The Tucana Dwarf is a dwarf spheroidal galaxy of type dE5. It contains only old stars, formed in a single star formation era around the time the Milky Way's globular clusters formed. It is not experiencing any current star formation, unlike other isolated dwarf galaxies.

The Tucana Dwarf does not contain very much neutral hydrogen gas. It has a metallicity of -1.8, a significantly low number. There is no significant spread in metallicity throughout the galaxy. There does not seem to be any substructure to the stellar distribution in the galaxy.

==Location==

The Tucana Dwarf is located in the constellation Tucana.
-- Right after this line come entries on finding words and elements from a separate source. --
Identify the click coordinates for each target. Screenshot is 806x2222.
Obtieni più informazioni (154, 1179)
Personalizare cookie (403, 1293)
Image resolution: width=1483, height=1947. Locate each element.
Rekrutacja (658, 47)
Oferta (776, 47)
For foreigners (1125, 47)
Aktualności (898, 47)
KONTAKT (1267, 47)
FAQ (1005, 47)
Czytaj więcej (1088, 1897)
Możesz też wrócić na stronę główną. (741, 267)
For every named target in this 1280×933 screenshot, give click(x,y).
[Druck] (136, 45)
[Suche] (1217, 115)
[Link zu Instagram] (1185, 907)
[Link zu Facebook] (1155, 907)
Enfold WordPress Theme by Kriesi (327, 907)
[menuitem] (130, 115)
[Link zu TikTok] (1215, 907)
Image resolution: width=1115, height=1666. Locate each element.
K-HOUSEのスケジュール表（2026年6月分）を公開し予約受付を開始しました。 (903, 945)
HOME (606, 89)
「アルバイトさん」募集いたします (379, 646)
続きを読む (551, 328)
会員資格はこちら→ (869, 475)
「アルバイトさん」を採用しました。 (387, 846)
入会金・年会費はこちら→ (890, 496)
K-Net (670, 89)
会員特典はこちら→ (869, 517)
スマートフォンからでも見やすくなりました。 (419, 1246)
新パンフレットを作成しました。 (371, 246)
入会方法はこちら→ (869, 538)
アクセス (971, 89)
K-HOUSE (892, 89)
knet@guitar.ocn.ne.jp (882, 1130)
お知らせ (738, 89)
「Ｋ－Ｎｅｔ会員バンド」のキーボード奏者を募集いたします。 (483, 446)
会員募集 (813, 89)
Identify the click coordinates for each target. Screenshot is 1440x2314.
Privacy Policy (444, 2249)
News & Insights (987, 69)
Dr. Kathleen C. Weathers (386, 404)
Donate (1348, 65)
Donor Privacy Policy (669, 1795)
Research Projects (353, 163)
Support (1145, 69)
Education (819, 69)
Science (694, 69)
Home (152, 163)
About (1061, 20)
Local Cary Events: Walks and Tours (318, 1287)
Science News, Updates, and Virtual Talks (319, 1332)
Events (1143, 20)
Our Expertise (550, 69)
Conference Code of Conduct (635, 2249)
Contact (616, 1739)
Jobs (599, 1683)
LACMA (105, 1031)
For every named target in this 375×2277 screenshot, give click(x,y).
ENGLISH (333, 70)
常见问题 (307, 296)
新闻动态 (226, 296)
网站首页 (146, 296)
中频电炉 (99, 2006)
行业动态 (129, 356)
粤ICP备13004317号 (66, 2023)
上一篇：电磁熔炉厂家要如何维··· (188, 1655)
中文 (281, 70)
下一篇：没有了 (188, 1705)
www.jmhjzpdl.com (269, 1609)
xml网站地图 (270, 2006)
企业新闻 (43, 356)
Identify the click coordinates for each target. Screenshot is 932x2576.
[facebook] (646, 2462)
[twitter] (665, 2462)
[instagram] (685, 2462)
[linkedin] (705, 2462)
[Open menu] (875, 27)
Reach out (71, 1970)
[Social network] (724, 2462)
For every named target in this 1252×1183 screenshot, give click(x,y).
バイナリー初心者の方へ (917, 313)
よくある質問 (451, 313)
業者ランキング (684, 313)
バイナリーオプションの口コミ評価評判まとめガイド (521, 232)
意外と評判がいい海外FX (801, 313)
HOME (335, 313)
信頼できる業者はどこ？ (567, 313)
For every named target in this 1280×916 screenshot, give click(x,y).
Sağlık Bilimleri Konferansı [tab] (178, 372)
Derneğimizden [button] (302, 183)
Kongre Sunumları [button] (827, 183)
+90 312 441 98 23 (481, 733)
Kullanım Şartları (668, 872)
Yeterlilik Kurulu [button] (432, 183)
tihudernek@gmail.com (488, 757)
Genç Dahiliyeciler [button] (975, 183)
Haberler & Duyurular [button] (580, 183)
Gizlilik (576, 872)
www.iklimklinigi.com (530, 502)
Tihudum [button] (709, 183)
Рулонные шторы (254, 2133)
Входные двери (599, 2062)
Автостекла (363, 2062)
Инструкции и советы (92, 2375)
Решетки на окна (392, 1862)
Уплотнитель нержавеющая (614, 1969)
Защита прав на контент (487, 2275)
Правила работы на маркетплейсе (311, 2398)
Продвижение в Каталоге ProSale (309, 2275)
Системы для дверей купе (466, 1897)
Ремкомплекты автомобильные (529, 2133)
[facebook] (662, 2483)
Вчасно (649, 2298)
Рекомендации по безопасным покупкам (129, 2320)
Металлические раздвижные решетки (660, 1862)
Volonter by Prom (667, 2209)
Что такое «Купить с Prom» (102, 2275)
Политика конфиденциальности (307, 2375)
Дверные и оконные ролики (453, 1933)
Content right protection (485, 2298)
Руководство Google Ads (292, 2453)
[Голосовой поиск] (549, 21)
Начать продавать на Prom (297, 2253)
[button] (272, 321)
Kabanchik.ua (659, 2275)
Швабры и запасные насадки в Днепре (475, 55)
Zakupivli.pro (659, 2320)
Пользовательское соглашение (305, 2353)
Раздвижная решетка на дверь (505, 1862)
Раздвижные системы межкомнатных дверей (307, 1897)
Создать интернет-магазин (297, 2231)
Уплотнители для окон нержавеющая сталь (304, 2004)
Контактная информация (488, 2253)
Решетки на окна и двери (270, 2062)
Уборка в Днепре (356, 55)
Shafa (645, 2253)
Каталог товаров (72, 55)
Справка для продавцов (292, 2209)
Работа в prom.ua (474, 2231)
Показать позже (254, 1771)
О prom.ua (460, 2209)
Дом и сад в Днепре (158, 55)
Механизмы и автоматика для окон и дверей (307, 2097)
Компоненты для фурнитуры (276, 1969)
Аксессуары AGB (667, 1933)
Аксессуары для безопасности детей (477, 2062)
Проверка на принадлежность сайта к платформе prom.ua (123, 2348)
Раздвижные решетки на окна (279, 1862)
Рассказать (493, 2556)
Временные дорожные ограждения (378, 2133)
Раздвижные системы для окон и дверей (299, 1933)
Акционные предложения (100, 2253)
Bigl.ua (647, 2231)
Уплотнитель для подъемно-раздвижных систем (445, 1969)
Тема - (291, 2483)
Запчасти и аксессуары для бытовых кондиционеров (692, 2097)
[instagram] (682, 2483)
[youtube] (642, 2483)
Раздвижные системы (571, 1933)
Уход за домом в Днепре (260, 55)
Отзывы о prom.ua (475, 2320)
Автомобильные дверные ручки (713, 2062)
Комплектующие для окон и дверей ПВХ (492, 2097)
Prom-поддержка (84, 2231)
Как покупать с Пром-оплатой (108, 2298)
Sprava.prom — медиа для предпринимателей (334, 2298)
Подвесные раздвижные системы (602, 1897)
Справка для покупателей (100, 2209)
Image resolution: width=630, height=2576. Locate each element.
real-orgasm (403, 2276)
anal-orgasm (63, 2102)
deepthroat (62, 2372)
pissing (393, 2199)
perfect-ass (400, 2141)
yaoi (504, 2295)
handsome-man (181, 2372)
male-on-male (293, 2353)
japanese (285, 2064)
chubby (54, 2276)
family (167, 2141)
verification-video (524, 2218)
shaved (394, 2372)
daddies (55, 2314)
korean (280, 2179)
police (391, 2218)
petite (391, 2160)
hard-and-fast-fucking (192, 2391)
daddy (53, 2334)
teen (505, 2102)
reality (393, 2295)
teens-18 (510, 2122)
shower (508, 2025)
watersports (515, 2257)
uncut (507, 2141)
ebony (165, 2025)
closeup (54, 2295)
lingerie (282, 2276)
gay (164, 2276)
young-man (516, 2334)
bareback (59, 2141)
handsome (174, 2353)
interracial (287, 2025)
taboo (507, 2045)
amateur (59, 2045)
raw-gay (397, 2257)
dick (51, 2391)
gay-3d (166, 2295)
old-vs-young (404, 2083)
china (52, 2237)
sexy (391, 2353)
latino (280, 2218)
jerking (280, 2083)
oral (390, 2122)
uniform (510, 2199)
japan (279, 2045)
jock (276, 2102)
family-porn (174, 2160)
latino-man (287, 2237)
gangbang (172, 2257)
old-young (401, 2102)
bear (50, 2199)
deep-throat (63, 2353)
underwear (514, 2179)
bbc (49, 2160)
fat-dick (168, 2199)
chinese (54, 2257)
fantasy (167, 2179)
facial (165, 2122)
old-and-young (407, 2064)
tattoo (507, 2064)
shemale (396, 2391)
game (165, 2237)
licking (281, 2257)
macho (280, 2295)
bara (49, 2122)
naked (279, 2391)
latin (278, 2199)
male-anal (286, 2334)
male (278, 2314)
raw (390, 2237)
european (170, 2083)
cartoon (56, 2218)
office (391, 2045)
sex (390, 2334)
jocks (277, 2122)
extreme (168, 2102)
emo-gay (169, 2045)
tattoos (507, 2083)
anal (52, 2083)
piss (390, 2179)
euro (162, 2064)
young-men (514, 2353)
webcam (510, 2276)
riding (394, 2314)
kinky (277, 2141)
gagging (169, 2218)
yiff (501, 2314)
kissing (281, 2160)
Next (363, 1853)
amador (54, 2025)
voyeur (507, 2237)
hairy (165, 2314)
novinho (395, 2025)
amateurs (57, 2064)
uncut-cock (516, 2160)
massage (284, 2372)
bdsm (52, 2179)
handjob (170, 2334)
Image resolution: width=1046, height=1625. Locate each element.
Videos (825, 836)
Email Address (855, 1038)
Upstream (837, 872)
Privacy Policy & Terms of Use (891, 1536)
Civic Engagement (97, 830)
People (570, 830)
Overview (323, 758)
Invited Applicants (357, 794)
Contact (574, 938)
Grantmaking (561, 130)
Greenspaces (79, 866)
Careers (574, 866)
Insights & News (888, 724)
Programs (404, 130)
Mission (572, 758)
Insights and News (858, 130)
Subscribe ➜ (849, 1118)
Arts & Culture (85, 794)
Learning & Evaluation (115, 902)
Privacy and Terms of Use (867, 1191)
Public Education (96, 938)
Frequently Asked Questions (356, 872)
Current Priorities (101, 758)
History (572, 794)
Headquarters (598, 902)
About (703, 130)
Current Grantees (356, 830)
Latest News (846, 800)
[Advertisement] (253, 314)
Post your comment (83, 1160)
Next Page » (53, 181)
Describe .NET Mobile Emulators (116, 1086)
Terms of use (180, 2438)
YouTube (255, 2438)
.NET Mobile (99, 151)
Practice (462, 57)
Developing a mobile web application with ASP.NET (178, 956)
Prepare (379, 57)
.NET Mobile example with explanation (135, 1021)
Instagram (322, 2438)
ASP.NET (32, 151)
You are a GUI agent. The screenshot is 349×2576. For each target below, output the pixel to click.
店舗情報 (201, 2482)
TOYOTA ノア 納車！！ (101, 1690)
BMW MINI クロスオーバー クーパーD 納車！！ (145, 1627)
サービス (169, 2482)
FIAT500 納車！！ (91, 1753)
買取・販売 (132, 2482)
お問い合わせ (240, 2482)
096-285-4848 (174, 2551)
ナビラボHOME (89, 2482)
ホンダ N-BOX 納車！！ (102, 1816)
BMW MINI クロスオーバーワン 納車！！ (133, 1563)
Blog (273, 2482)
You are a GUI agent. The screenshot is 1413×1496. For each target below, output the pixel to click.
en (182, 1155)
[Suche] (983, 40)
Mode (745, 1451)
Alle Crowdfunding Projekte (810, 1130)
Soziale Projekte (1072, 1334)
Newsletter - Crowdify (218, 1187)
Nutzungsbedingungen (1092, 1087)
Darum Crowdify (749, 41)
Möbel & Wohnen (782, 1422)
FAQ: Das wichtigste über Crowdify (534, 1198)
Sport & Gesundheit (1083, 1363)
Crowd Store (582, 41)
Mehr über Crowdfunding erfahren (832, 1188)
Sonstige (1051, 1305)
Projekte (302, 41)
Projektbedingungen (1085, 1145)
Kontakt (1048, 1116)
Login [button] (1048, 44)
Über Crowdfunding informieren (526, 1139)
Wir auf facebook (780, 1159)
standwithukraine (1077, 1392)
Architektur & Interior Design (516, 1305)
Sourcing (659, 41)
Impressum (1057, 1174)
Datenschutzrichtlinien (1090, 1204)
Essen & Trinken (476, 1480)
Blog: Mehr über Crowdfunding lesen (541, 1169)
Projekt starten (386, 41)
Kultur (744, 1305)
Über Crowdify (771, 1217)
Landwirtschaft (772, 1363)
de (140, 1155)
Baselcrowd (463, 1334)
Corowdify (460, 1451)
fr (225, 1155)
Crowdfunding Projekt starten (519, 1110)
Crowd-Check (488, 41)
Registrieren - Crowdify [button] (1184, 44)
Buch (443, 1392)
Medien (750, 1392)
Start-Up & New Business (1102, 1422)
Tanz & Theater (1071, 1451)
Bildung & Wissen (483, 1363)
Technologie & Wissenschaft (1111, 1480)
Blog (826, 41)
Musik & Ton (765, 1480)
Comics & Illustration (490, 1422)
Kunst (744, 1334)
It is about 870 kpc away, on the side of the Milky Way galaxy opposite to most of the other Local Group galaxies and is therefore important for understanding the kinematics and formation history of the Local Group, as well as the role of environment in determining how dwarf galaxies evolve. It is isolated from other galaxies, and located near the edge of the Local Group, around 1100 kpc from the barycentre of the Local Group—the second most remote of all member galaxies after the Sagittarius Dwarf Irregular Galaxy.

The Tucana Dwarf galaxy is one of only two dwarf spheroidal galaxies in the Local Group not located near the Milky Way or the Andromeda Galaxy. It is thought to have approached the Andromeda Galaxy about 11 billion years ago, which ejected the galaxy far away to its current position; such galaxies are called "backsplash galaxies".